AAPG Special Volumes

Abstract


Memoir 125: Giant Fields of the Decade: 2010–2020, 2021
Pages 249-271
DOI: 10.1306/13742361MGF.9.3877

Chapter 9: The Zafarani and Tangawizi Giant Gas Discoveries: Two Very Different Play Openers Offshore Tanzania

Clemens Pirker, Nadya Badmaeva

Abstract

The Zafarani and Tangawizi giant discoveries are two of the most significant natural gas accumulations offshore Tanzania. Discovered by Statoil (now Equinor) with partner ExxonMobil in 2012 and 2013, Zafarani contains approximately 5.2 and Tangawizi 4.8 trillion ft3 (TCF; 147 and 136 billion m3, respectively) of gas in place and are located in Block 2, approximately 100 km (62 mi) from shore.

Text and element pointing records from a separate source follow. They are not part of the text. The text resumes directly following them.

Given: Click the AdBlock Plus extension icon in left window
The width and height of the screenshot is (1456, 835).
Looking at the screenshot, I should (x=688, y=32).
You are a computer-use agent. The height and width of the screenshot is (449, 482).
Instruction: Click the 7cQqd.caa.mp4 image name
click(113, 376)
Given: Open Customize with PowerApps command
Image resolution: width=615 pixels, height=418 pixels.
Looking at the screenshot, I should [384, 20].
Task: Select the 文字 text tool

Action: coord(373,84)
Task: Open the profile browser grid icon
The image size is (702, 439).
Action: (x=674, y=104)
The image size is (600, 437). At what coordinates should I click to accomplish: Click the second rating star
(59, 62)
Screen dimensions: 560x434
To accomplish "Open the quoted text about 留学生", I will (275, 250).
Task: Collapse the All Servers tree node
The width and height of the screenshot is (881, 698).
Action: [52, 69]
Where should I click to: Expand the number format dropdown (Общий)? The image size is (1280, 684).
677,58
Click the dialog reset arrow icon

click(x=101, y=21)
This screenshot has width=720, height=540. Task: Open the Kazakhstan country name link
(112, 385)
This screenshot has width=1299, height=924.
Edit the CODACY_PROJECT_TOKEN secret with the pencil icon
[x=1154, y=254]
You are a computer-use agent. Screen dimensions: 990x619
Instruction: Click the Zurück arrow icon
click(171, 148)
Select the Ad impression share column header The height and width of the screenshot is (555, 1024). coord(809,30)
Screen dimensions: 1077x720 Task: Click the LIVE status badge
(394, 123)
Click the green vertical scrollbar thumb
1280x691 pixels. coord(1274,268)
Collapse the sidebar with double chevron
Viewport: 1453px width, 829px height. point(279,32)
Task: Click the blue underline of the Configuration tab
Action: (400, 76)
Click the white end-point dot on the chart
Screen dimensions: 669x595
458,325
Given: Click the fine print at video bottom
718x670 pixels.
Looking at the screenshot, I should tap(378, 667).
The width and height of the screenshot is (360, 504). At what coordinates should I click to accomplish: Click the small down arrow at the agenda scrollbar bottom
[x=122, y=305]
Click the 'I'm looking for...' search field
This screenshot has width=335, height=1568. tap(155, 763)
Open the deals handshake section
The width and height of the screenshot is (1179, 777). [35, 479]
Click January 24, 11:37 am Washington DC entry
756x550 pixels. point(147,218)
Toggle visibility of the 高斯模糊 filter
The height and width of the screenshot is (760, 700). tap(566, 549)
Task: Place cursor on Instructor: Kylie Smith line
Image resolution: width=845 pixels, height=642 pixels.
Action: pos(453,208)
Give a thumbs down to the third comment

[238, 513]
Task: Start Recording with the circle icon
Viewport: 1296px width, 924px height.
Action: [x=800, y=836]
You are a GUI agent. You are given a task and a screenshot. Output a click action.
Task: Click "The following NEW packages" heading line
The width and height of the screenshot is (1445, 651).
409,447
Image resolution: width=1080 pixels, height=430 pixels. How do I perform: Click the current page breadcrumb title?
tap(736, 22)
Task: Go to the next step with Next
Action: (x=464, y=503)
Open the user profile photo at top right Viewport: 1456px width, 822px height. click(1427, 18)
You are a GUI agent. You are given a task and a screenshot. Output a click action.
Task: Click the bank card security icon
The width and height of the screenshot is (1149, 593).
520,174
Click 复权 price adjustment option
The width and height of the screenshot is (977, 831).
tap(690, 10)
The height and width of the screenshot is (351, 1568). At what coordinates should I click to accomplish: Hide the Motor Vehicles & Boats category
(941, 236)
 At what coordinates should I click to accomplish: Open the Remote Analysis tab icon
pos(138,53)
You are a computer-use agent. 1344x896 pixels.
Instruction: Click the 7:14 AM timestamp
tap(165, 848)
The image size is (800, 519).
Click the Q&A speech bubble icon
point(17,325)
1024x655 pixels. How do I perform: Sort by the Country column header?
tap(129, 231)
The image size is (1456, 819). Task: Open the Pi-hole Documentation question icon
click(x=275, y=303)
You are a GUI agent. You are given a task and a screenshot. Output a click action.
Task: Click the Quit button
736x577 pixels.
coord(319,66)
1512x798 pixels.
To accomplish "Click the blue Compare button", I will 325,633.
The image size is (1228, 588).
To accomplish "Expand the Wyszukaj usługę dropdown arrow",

The partnership drilled 15 wells and made 9 discoveries. In total, more than 20 TCF of gas in place have been discovered in Block 2 from eight reservoirs dating from Early Cretaceous–Albian to Miocene in age. The Zafarani and Tangawizi discoveries are important play openers in the region, representing clastic reservoirs charged by the same nondrilled source rock but with very different trap styles and depositional settings. Although the Zafarani reservoir is interpreted as deep marine slope channels and channelized lobes trapped in a four-way closure along the Seagap fault system, the Tangawizi reservoir is a shallow buried Miocene stratigraphic trap interpreted to be remobilized deep marine sand-rich deposits associated with a major mass transport complex (MTC).